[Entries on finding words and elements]

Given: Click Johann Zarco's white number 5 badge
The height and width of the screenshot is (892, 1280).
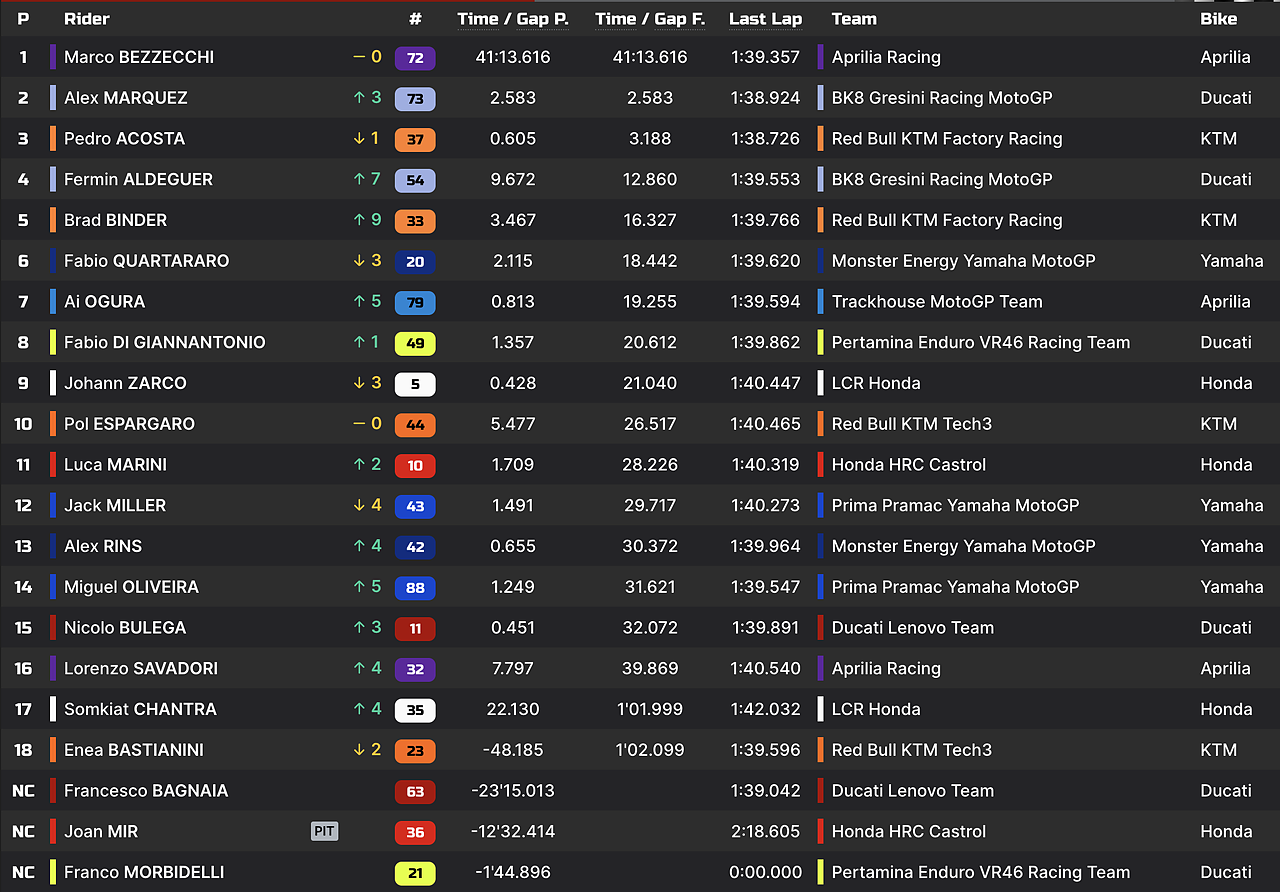Looking at the screenshot, I should pyautogui.click(x=415, y=384).
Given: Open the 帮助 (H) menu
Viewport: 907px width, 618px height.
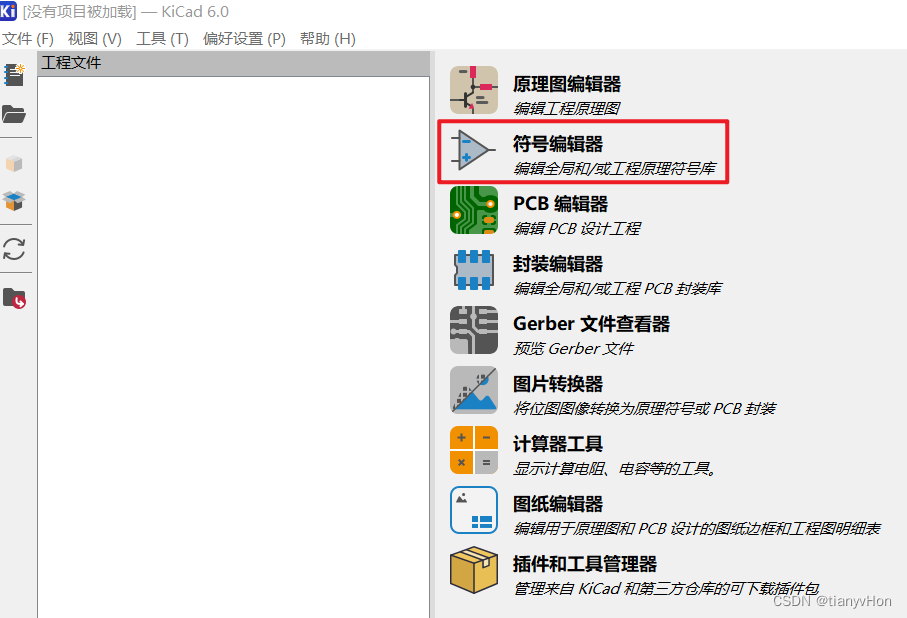Looking at the screenshot, I should coord(327,39).
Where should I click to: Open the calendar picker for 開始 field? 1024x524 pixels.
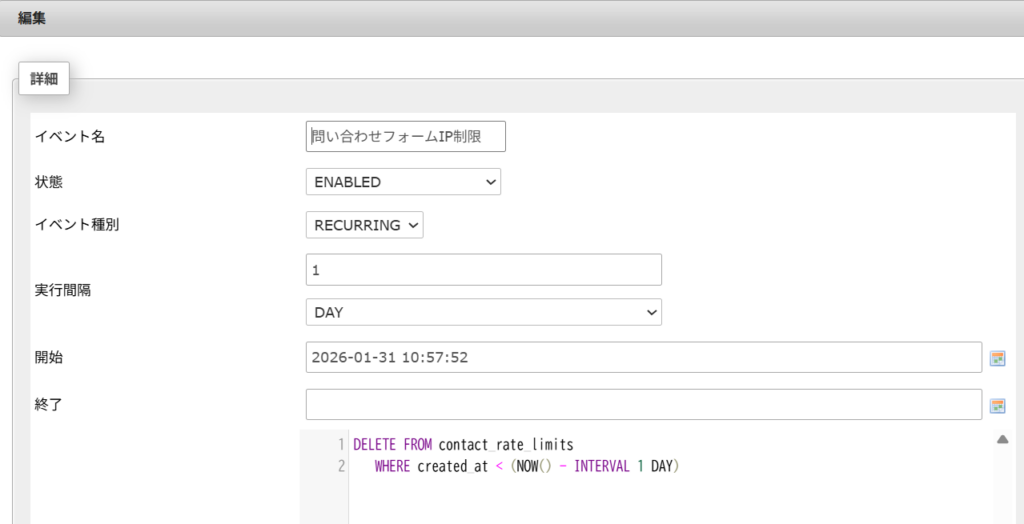point(997,358)
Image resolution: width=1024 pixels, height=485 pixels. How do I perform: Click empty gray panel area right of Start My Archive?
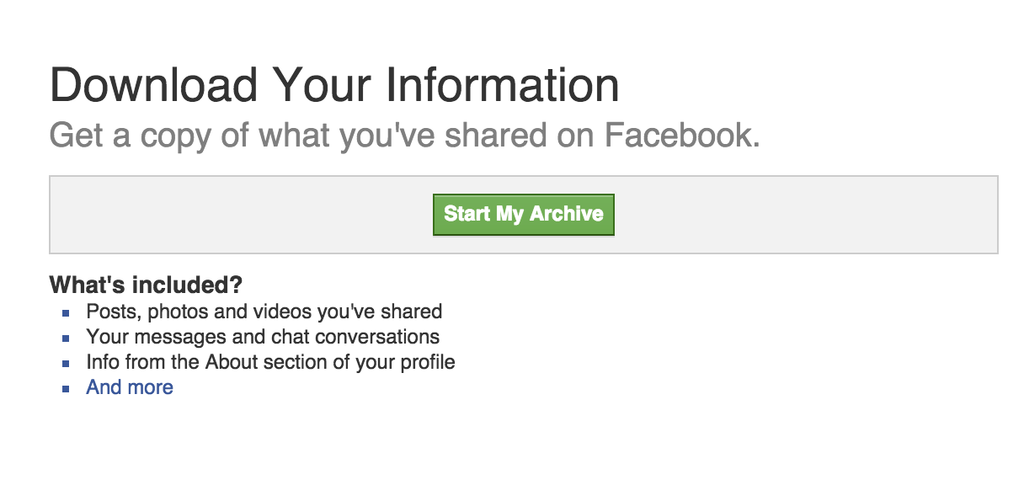coord(805,214)
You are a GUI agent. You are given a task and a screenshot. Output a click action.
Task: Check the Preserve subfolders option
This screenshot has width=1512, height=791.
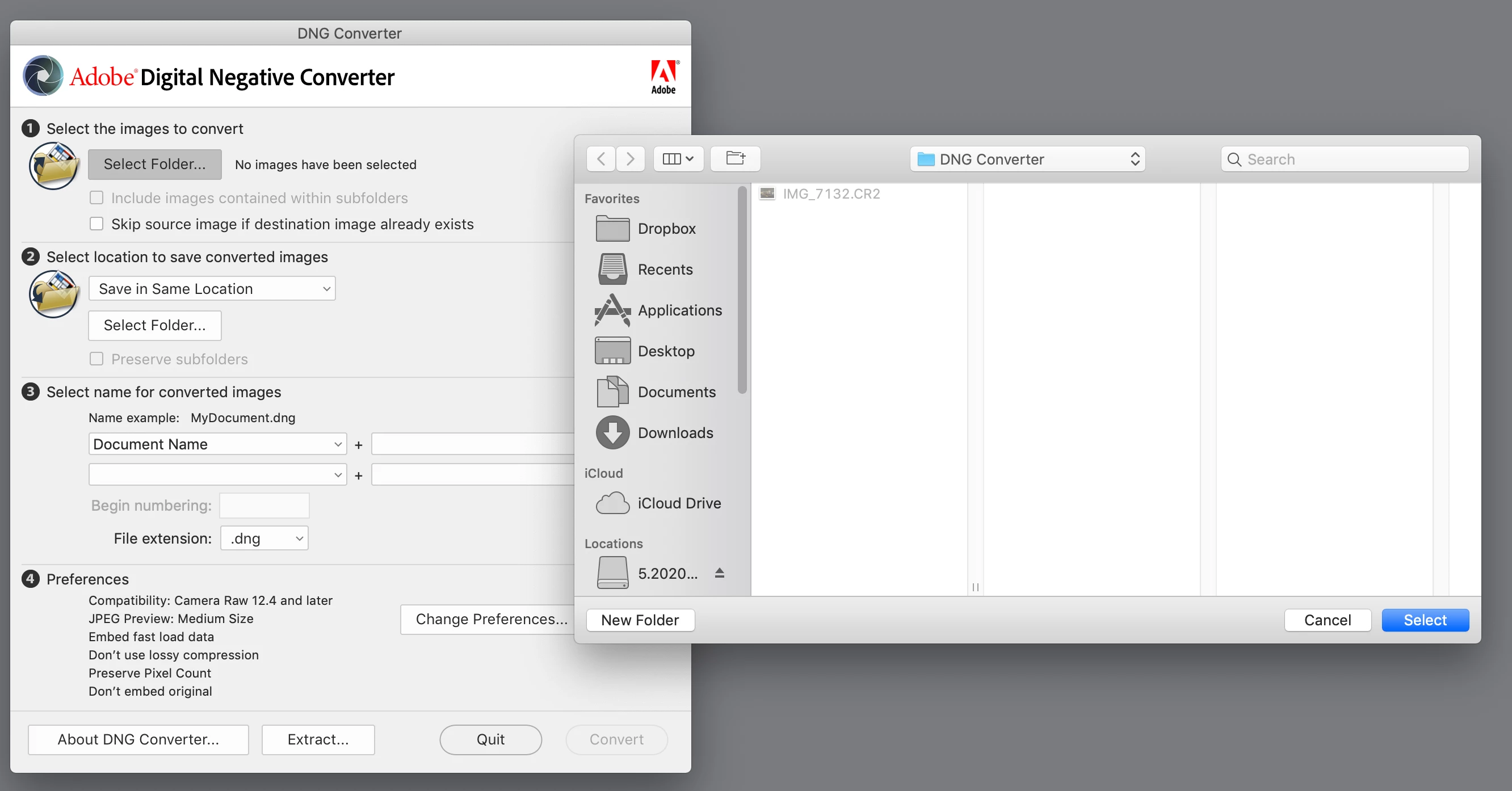(x=96, y=359)
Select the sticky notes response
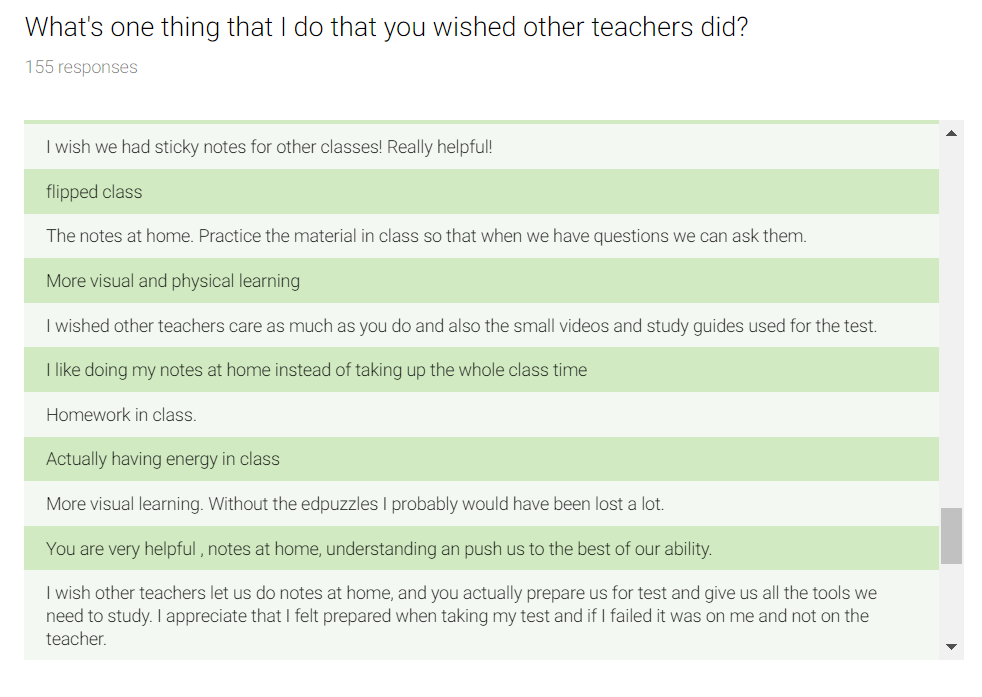 [269, 147]
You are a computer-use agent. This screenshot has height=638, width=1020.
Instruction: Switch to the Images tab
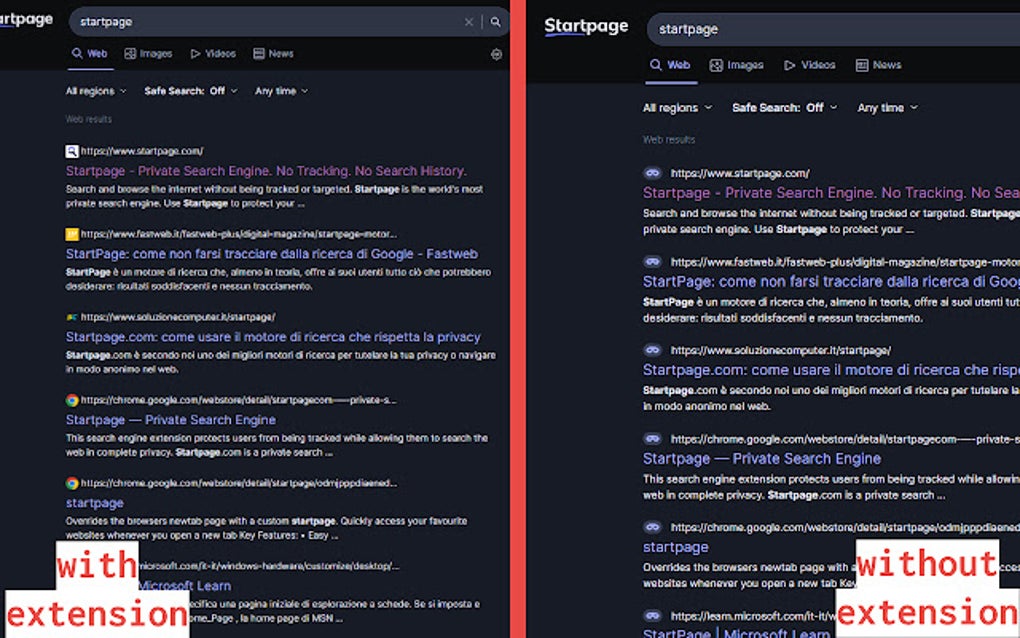148,54
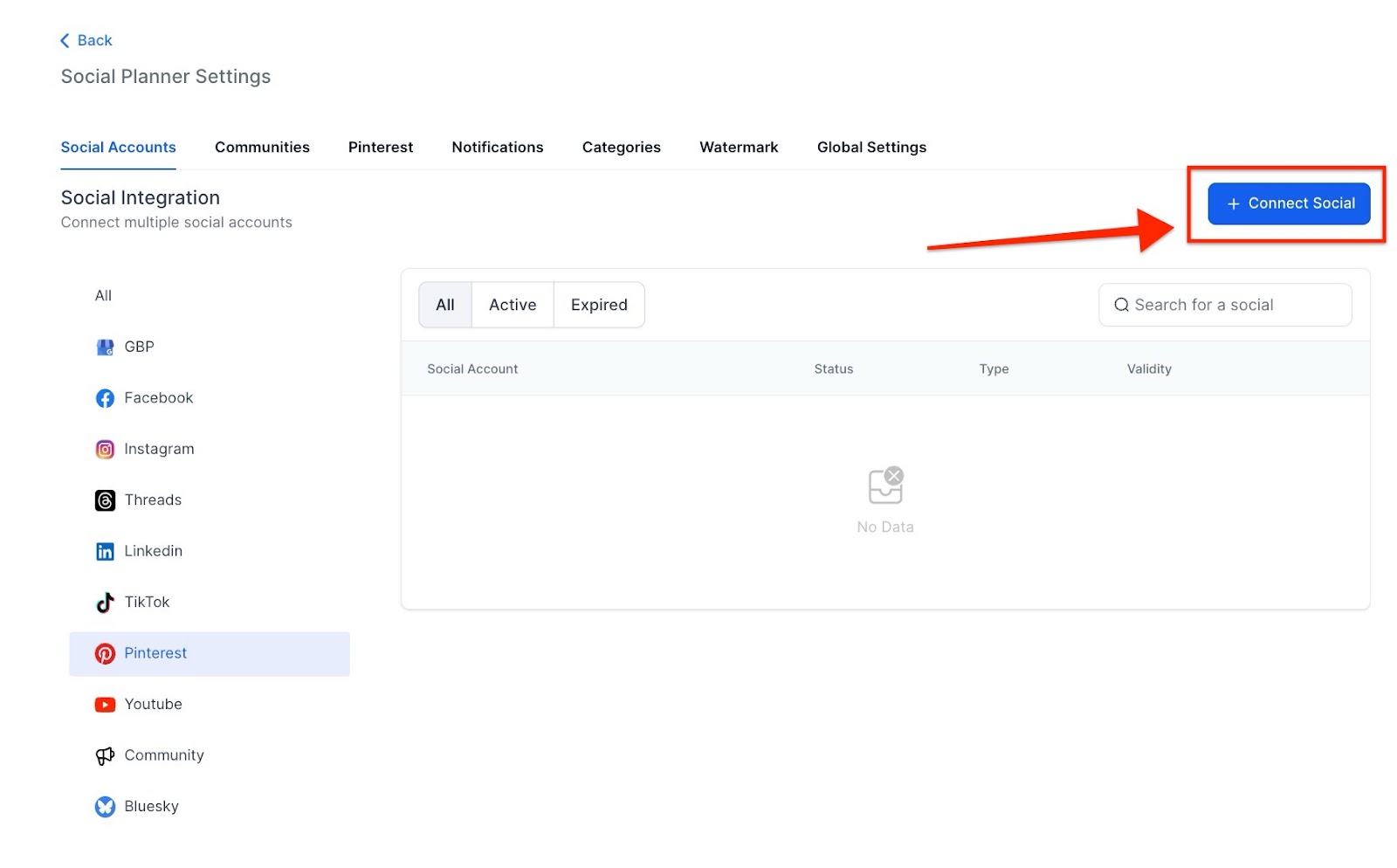Click the Community megaphone icon
The height and width of the screenshot is (868, 1397).
click(105, 756)
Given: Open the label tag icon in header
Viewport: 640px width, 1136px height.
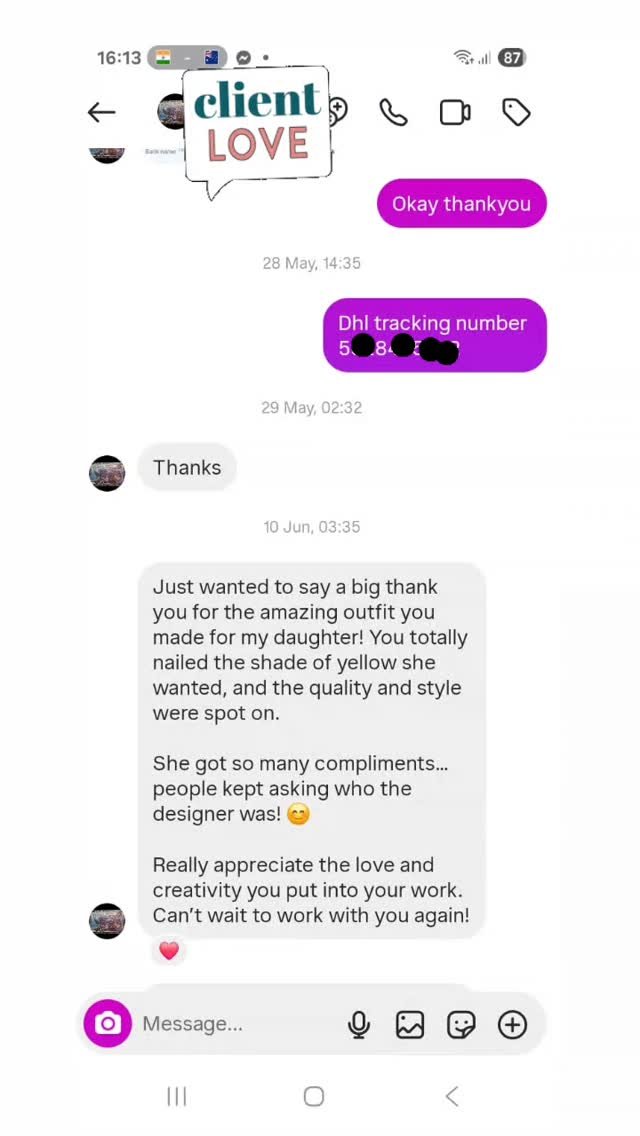Looking at the screenshot, I should coord(517,112).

» SET TASK:
Repeat every line of the entries above word for word, leaving out the pictures.

» TASK ANSWER:
Given: Click Johann Zarco's white number 5 badge
The height and width of the screenshot is (892, 1280).
Looking at the screenshot, I should pyautogui.click(x=415, y=384).
Given: Open the 帮助 (H) menu
Viewport: 907px width, 618px height.
Looking at the screenshot, I should coord(327,39).
Where should I click to: Open the calendar picker for 開始 field? 1024x524 pixels.
point(997,358)
Image resolution: width=1024 pixels, height=485 pixels. How do I perform: Click empty gray panel area right of Start My Archive?
coord(805,214)
You are a GUI agent. You are given a task and a screenshot. Output a click action.
Task: Check the Preserve subfolders option
This screenshot has width=1512, height=791.
(x=96, y=359)
Select the sticky notes response
 [269, 147]
You are a computer-use agent. This screenshot has height=638, width=1020.
Instruction: Switch to the Images tab
148,54
Click the Community megaphone icon
The height and width of the screenshot is (868, 1397).
click(105, 756)
Given: Open the label tag icon in header
Viewport: 640px width, 1136px height.
Looking at the screenshot, I should coord(517,112).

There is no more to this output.